Les représentants musulmans, eux, vont plus loin et exigent la démission du chef de la police, Ray Kelly. Ce dernier est d’autant plus critiqué qu’il apparaît brièvement dans The Third Jihad. Il n’y évoque pas la communauté musulmane, mais la menace d’une attaque chimique ou nucléaire sur New York. Dans un premier temps, son porte-parole avait nié sa participation, avant de reconnaître finalement que Ray Kelly avait bien accordé une interview aux réalisateurs du film. Depuis, le patron du NYPD a présenté ses excuses, qualifiant le film de “provocateur”. Mais pour ses détracteurs, sa simple participation est déjà une faute professionnelle. “Kelly must go, Kelly must go (Kelly doit partir)”, entonnent les protestataires. Une option exclue par l’intéressé comme par le maire de New York, qui a autorité sur la police. “Ray va devoir travailler dur pour regagner la confiance de la communauté musulmane”, a simplement concédé Michael Bloomberg. Une mission qui semble pourtant presque impossible. Pour preuve : en août dernier – soit avant ces deux scandales –, 52% des musulmans américains s’estimaient déjà harcelés par la police.

Coulisses. Qui se cache derrière The Third Jihad ?

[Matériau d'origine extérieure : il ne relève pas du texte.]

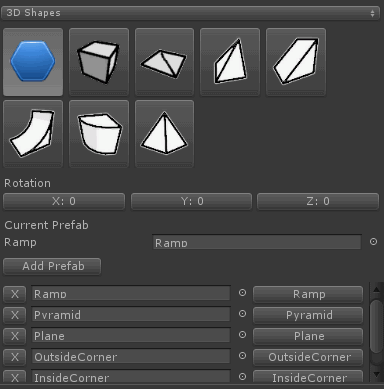The image size is (384, 389).
Task: Click the Add Prefab button
Action: pyautogui.click(x=52, y=266)
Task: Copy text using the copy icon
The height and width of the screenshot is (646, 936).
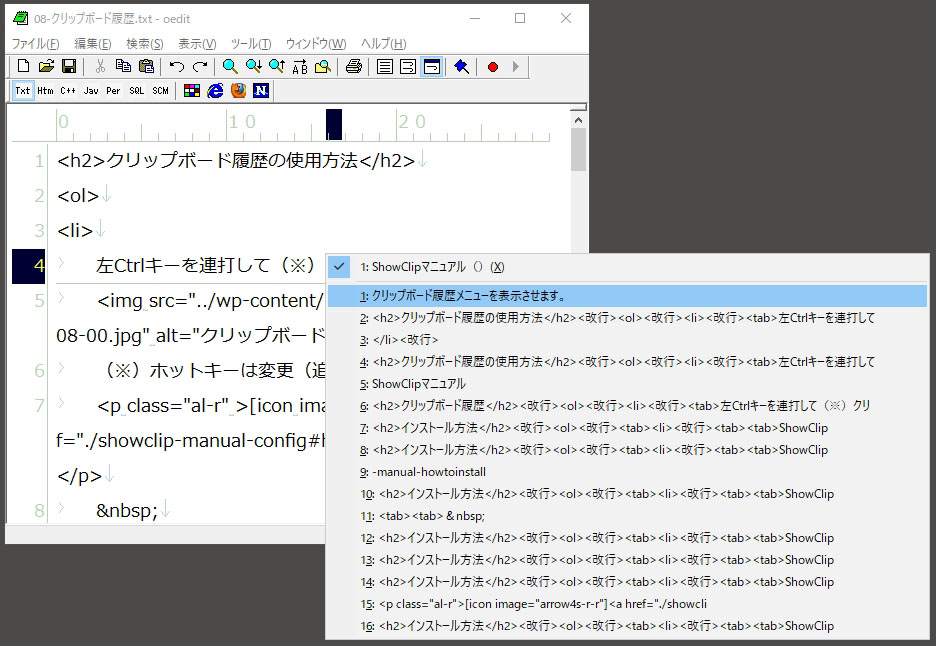Action: point(121,67)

Le documentaire a été financé par le Fonds Clarion, qui se présente comme une “organisation à but non lucratif qui produit des documentaires sur la menace de l’islam radical”. Le Fonds Clarion se dit “indépendant et apolitique”, mais sa proximité avec les néoconservateurs ne fait pas de doute. Son fondateur, Raphael Shore, est un réalisateur et rabbin canado-israélien, ancien cadre de Aish HaTorah, une organisation juive pro-Israël. Le précédent documentaire du Fonds Clarion, intitulé Obsession, la guerre de l’islam radical contre l’Occident, avait déjà défrayé la chronique en pleine campagne présidentielle 2008, en étant distribué gratuitement à 28 millions d’exemplaires dans les Etats indécis des Etats-Unis. Selon le New York Times, le Fonds Clarion serait financé par le milliardaire juif Sheldon Adelson, magnat des casinos de Las Vegas, figure du lobby pro-israélien et parrain financier de Newt Gingrich, candidat républicain ultraconservateur, qui qualifiait récemment les Palestiniens de “peuple inventé”. Enfin, le “consultant historique” de The Third Jihad est l’historien Bernard Lewis, spécialiste du monde musulman, fervent défenseur d’Israël et proche des néoconservateurs.